### Extract provided:

* Start *

Skip to main content

Building AlexNet from Scratch with PyTorch: A Step-by-Step Guide

Building AlexNet from Scratch with PyTorch

In the world of deep learning, AlexNet holds a special place as a groundbreaking convolutional neural network (CNN) that won the ImageNet Large Scale Visual Recognition Challenge (ILSVRC) in 2012. Developed by Alex Krizhevsky, Ilya Sutskever, and Geoffrey Hinton, it demonstrated the power of deep learning and GPUs for image classification. In this blog post, we’ll implement AlexNet from scratch using PyTorch, explore its architecture, and provide a working code example.

What is AlexNet?

AlexNet is a deep CNN designed to classify images into 1000 categories. It features five convolutional layers, three max-pooling layers, and three fully connected layers, with ReLU activations and dropout for regularization. Its innovative use of large kernels, overlapping pooling, and GPU acceleration made it a milestone in computer vision.

Let’s dive into the implementation!

Prerequisites

Before running the code, ensure you have the following installed:

  • PyTorch: For building and running the model (pip install torch).
  • torchsummary: For visualizing the model summary (pip install torchsummary).
  • A Python environment (e.g., version 3.8+).

The AlexNet Architecture

AlexNet expects an input image of size 227x227 pixels with 3 color channels (RGB). Its structure can be broken into two main parts:

  1. Feature Extraction: A series of convolutional and pooling layers.
  2. Classification: Fully connected layers to produce class predictions.

Here’s the breakdown:

  • Conv1: 96 filters (11x11), stride 4, padding 2 → ReLU → MaxPool (3x3, stride 2).
  • Conv2: 256 filters (5x5), padding 2 → ReLU → MaxPool (3x3, stride 2).
  • Conv3: 384 filters (3x3), padding 1 → ReLU.
  • Conv4: 384 filters (3x3), padding 1 → ReLU.
  • Conv5: 256 filters (3x3), padding 1 → ReLU → MaxPool (3x3, stride 2).
  • FC Layers: 9216 → 4096 → 4096 → 1000, with dropout (p=0.5) and ReLU.

The output of the final convolutional layer is flattened to 256 * 6 * 6 = 9216 features (for a 227x227 input), feeding into the classifier.


import torch
import torch.nn as nn
import torch.optim as optim
from torchsummary import summary  # Assuming this is already installed

class AlexNet(nn.Module):
    def __init__(self, num_classes=1000):
        super(AlexNet, self).__init__()

* End *

### Data provided:
* Start *

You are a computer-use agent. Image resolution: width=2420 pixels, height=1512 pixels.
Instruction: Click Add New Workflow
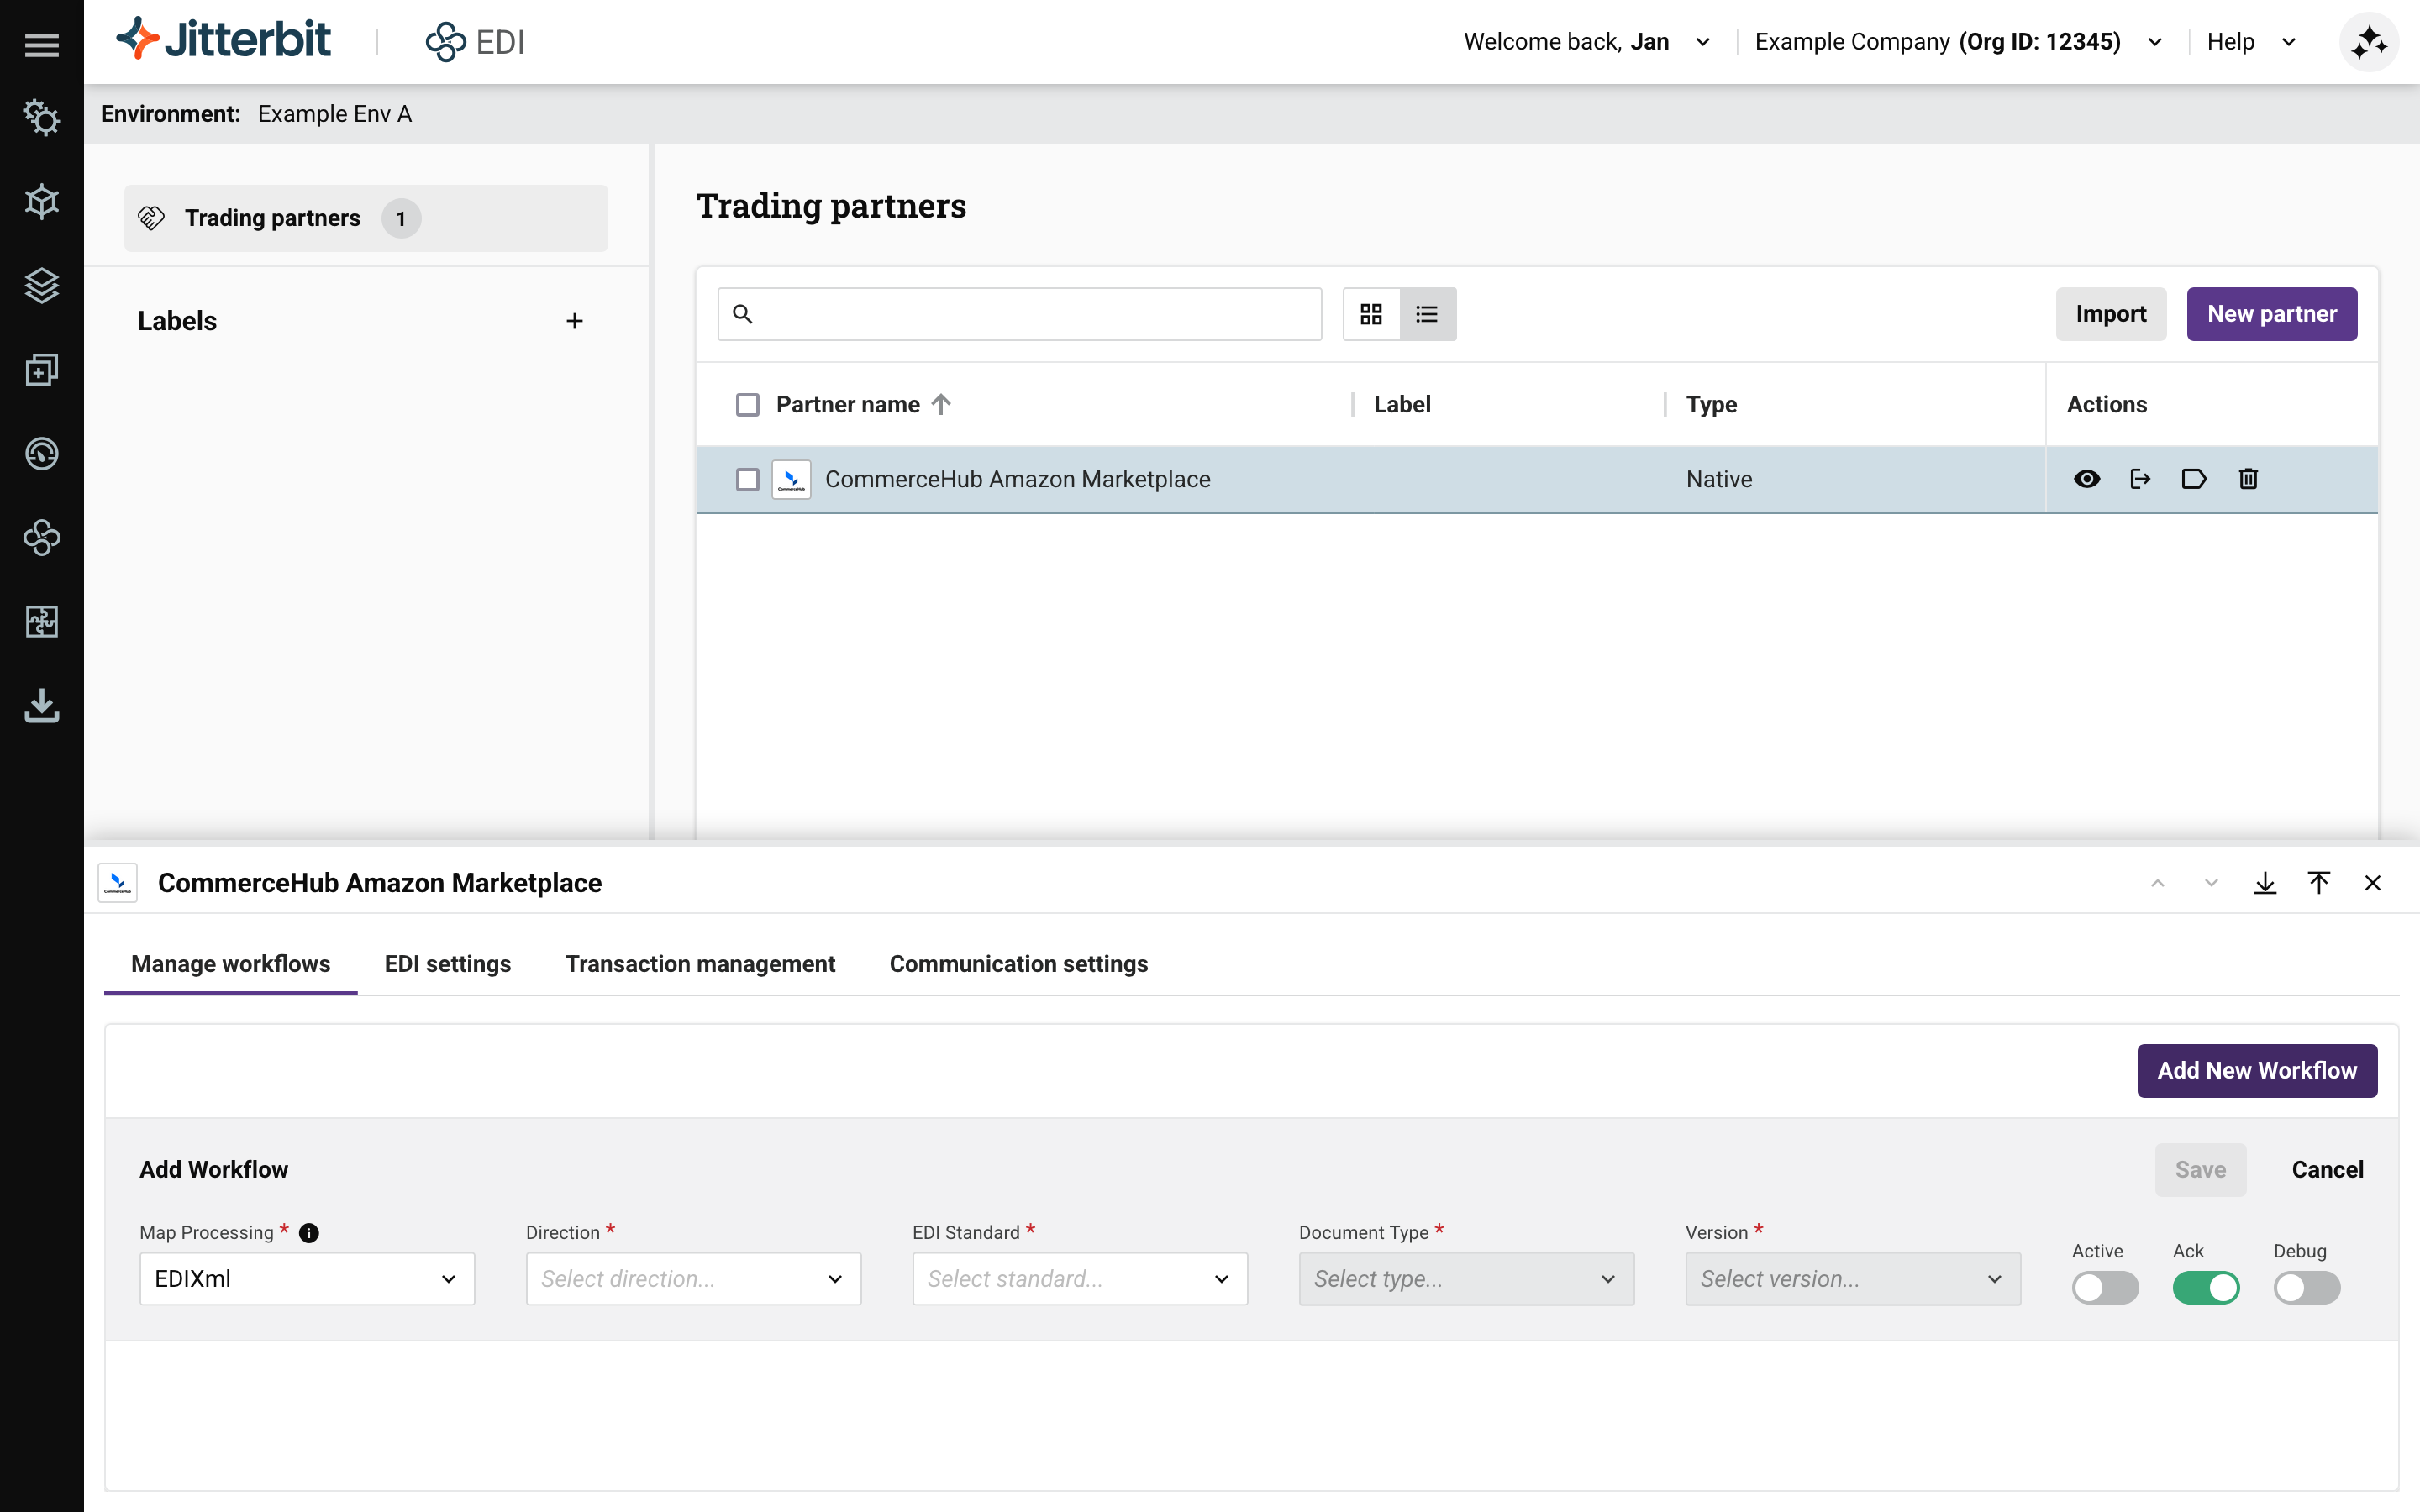pyautogui.click(x=2257, y=1070)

* End *

### Requests:
1. Can you reproduce everything in the AlexNet tutorial from "The AlexNet Architecture" down to "Conv4: 384 filters (3x3), padding 1 → ReLU."?
2. Would you carry on the AlexNet tutorial from the point where it stops?
The material stands apart from the AlexNet tutorial.

### Results of the exercise:
1.
The AlexNet Architecture

AlexNet expects an input image of size 227x227 pixels with 3 color channels (RGB). Its structure can be broken into two main parts:

  1. Feature Extraction: A series of convolutional and pooling layers.
  2. Classification: Fully connected layers to produce class predictions.

Here’s the breakdown:

  • Conv1: 96 filters (11x11), stride 4, padding 2 → ReLU → MaxPool (3x3, stride 2).
  • Conv2: 256 filters (5x5), padding 2 → ReLU → MaxPool (3x3, stride 2).
  • Conv3: 384 filters (3x3), padding 1 → ReLU.
  • Conv4: 384 filters (3x3), padding 1 → ReLU.

2.
        self.features = nn.Sequential(
            # Layer 1: Convolution + ReLU + MaxPool
            nn.Conv2d(in_channels=3, out_channels=96, kernel_size=11, stride=4, padding=2),
            nn.ReLU(inplace=True),
            nn.MaxPool2d(kernel_size=3, stride=2),

            # Layer 2: Convolution + ReLU + MaxPool
            nn.Conv2d(96, 256, kernel_size=5, stride=1, padding=2),
            nn.ReLU(inplace=True),
            nn.MaxPool2d(kernel_size=3, stride=2),

            # Layer 3: Convolution + ReLU
            nn.Conv2d(256, 384, kernel_size=3, stride=1, padding=1),
            nn.ReLU(inplace=True),

            # Layer 4: Convolution + ReLU
            nn.Conv2d(384, 384, kernel_size=3, padding=1),
            nn.ReLU(inplace=True),

            # Layer 5: Convolution + ReLU + MaxPool
            nn.Conv2d(384, 256, kernel_size=3, padding=1),
            nn.ReLU(inplace=True),
            nn.MaxPool2d(kernel_size=3, stride=2),
        )

        self.classifier = nn.Sequential(
            nn.Dropout(p=0.5),  # Explicitly set dropout probability
            nn.Linear(256 * 6 * 6, 4096),  # 9216 input features
            nn.ReLU(inplace=True),
            nn.Dropout(p=0.5),
            nn.Linear(4096, 4096),
            nn.ReLU(inplace=True),
            nn.Linear(4096, num_classes),
        )

    def forward(self, x):
        x = self.features(x)
        x = x.view(x.size(0), 256 * 6 * 6)  # Explicitly flatten to 9216
        x = self.classifier(x)
        return x

# Instantiate the model
alexnet_model = AlexNet(num_classes=1000)

# Move model to GPU if available
device = torch.device("cuda" if torch.cuda.is_available() else "cpu")
alexnet_model = alexnet_model.to(device)

# Print model structure
print(alexnet_model)

# Print summary (assuming input size of 3x227x227)
summary(alexnet_model, (3, 227, 227))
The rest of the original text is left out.